_Problems to solve_.
(a) Using the CORAL page, answer these:
(i) What three directories make up the shared persistent memory?
(ii) After how many non-improving rounds is stagnation-triggered redirection applied?
(iii) On how many of the 11 benchmarks did CORAL set a new SOTA?
(b) Repeat the text of the CORAL page from the words "Heartbeat mechanism. Periodic" up to and including the words "(FunSearch, AlphaEvolve, EvoX)".

** Document passage follows **

CORAL: Autonomous Multi-Agent Evolution

source
multi-agentevolutionopen-ended-discoveryknowledge-accumulation

CORAL (Qu et al., 2026) is a framework for autonomous evolution on open-ended discovery problems. It replaces the fixed heuristics of prior LLM-based evolutionary search (FunSearch, AlphaEvolve, OpenEvolve, ShinkaEvolve, EvoX) with long-running agents that decide for themselves what to explore, when to test, and what knowledge to carry forward.

Core mechanisms

Shared persistent memory as filesystem. Knowledge is structured into three directories — attempts/ (historical evaluations), notes/ (observations and reflections), and skills/ (reusable procedures). Each agent’s workspace symlinks to this shared repository, maintaining a single source of truth while preserving workspace isolation.

Asynchronous multi-agent organization. Each agent runs in its own git worktree with access to the shared evaluator and memory via symlink. Agents coordinate indirectly through cross-agent knowledge transfer — one agent’s discoveries influence another’s search through written artifacts, not messaging protocols.

Heartbeat mechanism. Periodic interventions prevent drift into local minima: per-iteration reflection (note-taking), periodic consolidation (organizing notes into skills every ~10 evaluations), and stagnation-triggered redirection (strategic reassessment after 5 non-improving rounds).

Paradigm progression

CORAL distinguishes three paradigms for LLM-based search on open-ended problems:

  1. Fixed evolutionary search — external algorithm governs parent selection, prompt construction, and population updates. LLM acts only as mutation operator. (FunSearch, AlphaEvolve, EvoX)
  2. Autonomous single-agent evolution — one agent controls all four stages (retrieve, propose, evaluate, update), deciding timing and realization autonomously.
  3. Autonomous multi-agent evolution — multiple agents run asynchronously, coordinating exclusively through shared persistent memory.

Each stage grants more control to the agents and less to the scaffolding.

Results

New SOTA on 8 of 11 benchmarks across mathematical and systems optimization tasks (source).

MetricCORALFixed baselines
Improvement rate3-10x higherbaseline
Evaluations to converge5-2060-100
Kernel engineering (4-agent)1,103 cycles1,363 (prev. SOTA)
Polyominoes (4-agent, no web)84.287.0 (prev. SOTA)

Ablations confirm causal contributions: disabling knowledge accumulation degrades kernel engineering by 18.6% (1,350 → 1,601 cycles). Co-evolution outperforms best-of-4 independent single-agent runs on all tasks, confirming gains come from active cooperation, not just additional compute.

Why it works

Two mechanisms drive performance:

Local verification. Agents test code locally before consuming evaluations. On tasks with compilable code (Transaction: 61%, Kernel Engineering: 57%), this catches errors cheaply. Tasks with hidden evaluators (PRISM: 0%) cannot benefit.

Knowledge accumulation. On advanced tasks, agents create 10x more knowledge artifacts per attempt (0.55-0.68 vs. 0.05 on standard tasks). Knowledge access correlates with 55% improvement rate on kernel engineering vs. 26% baseline. Notes capture reusable insights — architectural bottlenecks, documented “never worked” approaches — rather than lightweight progress logs.

Connections

CORAL’s shared persistent memory is a direct application of the LLM wiki pattern — agents compound knowledge into a persistent repository that survives across attempts and agents. The heartbeat mechanism resembles a feedback loop operating at the meta-level: measure (evaluate), compare (reflect), adjust (pivot).

The paper’s emphasis on agent autonomy over fixed orchestration aligns with the knowledge base’s recurring theme that agents should handle execution while humans set direction — though CORAL takes this further by removing human involvement from the search loop entirely.

Limitations

  • Requires frontier models capable of complex coding-agent workflows; no small-model variant yet.
  • All agents start identically — no bootstrapped heterogeneity (distinct roles, private information).
  • Assumes a well-specified evaluator. Many real problems have incomplete or ambiguous evaluators that may need to co-evolve with solutions.

** End of Document passage **
** Data shown follows **

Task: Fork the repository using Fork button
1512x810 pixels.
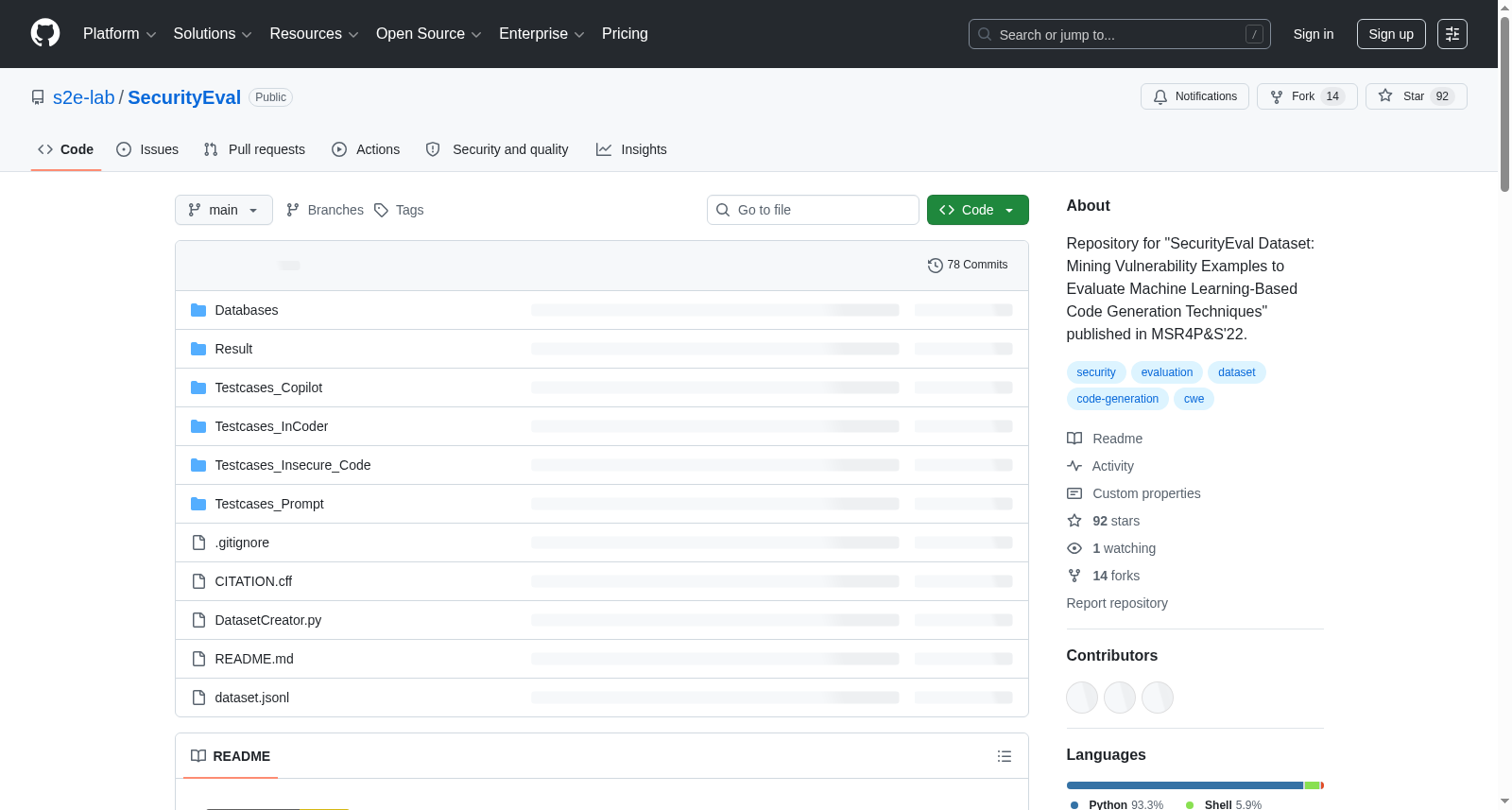Action: [1307, 96]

** End of Data shown **

_Responses_.
(a)
(i) attempts/, notes/, and skills/
(ii) 5
(iii) 8

(b)
Heartbeat mechanism. Periodic interventions prevent drift into local minima: per-iteration reflection (note-taking), periodic consolidation (organizing notes into skills every ~10 evaluations), and stagnation-triggered redirection (strategic reassessment after 5 non-improving rounds).

Paradigm progression

CORAL distinguishes three paradigms for LLM-based search on open-ended problems:

  1. Fixed evolutionary search — external algorithm governs parent selection, prompt construction, and population updates. LLM acts only as mutation operator. (FunSearch, AlphaEvolve, EvoX)